Le journaliste congolais Claude Pero Luwara, exilé en Belgique depuis 2022, affirme avoir été victime d’une agression violente devant son domicile de Tirlemont, en région flamande, le mercredi 27 août. Une enquête a tout de suite été ouverte par les autorités belges.
Invité sur le plateau du Journal Afrique de TV5MONDE, pansement sur le front et à la main droite et les yeux encore tuméfiés, le journaliste congolais raconte ce qui lui est arrivé : “Il est 19h exactement, j’arrive devant chez moi, je descends de la voiture et je récupère des colis. Je reçois un grand coup au visage, je tombe, et le temps de revenir à moi, sept ou huit personnes s’acharnent sur moi avec des armes blanches”.

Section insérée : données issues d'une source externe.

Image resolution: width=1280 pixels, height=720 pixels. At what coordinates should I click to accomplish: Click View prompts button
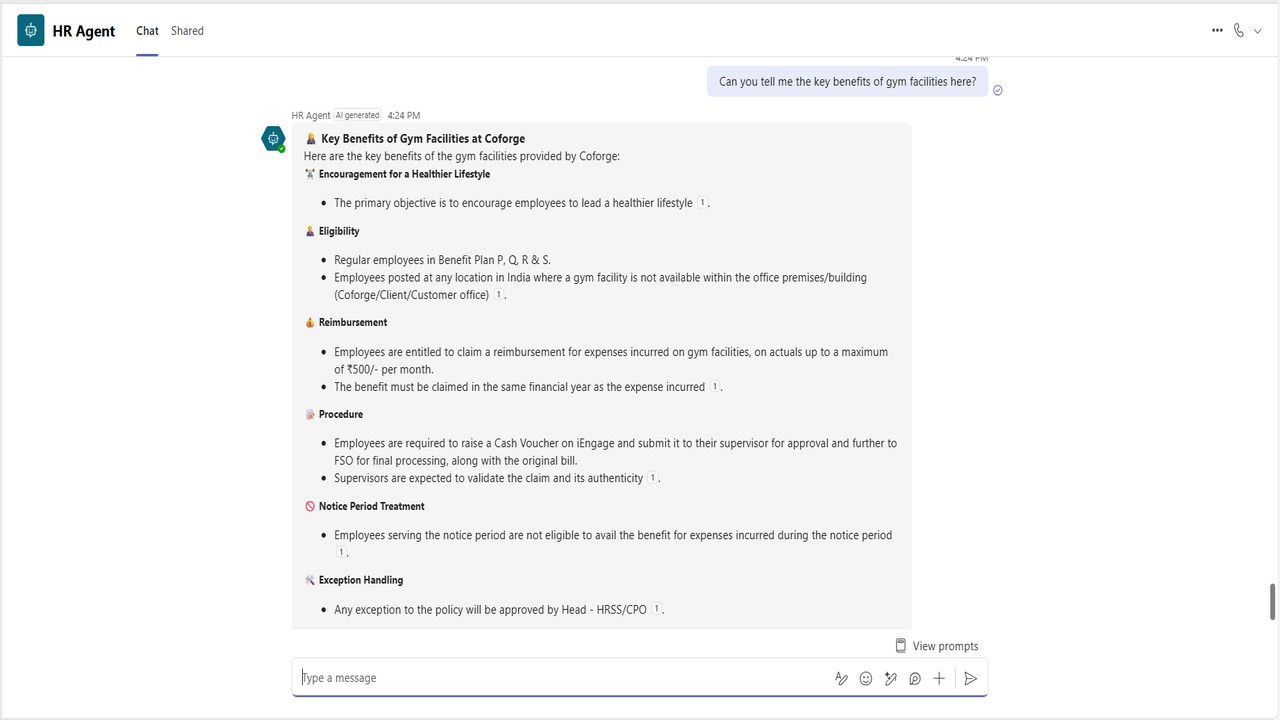(937, 646)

Claude Pero Luwara explique avoir pu se dégager grâce à la pratique des arts martiaux et à l’intervention de ses voisins.
Selon lui, cette attaque s’inscrit dans un contexte de menaces persistantes, de la part du gouvernement congolais. Depuis mars, une récompense de quatre millions de dollars aurait été promise pour sa capture par les autorités congolaises, en la personne de l’ancien ministre de la Justice, Constant Mutamba, qui l’accusent de soutenir le mouvement armé rebelle de l’AFC/M23.
“Ce n’est pas une estimation, c’est clair que c’est le régime de Kinshasa, mené par le président Tshisekedi, qui a organisé cet attentat”, a-t-il affirmé à notre antenne, tout en assumant la responsabilité de ses propos.
Claude Pero Luwara dit avoir déjà échappé à d’autres tentatives d’agressions : en Zambie, en Tanzanie et au Kenya avant de s’installer en Belgique. Il dénonce une “dictature” en République démocratique du Congo et appelle la communauté internationale à agir : “Je n’arrive pas à comprendre la complaisance que la France, la Belgique et d’autres démocraties ont à l’égard de monsieur Tshisekedi. C’est un dictateur, et son régime bénéficie pourtant de largesses »
Les autorités belges ont confirmé l’ouverture d’une enquête. Une des personnes impliquées dans l’attaque a été interpellée, mais la procédure reste pour l’heure au stade pré-juridictionnel. Le journaliste indique être désormais en contact avec la police et assure bénéficier de mesures de sécurité renforcées.
Malgré l’agression, le journaliste a tenu à souligner : “Je vais très bien, je suis vivant, c’est le plus important.”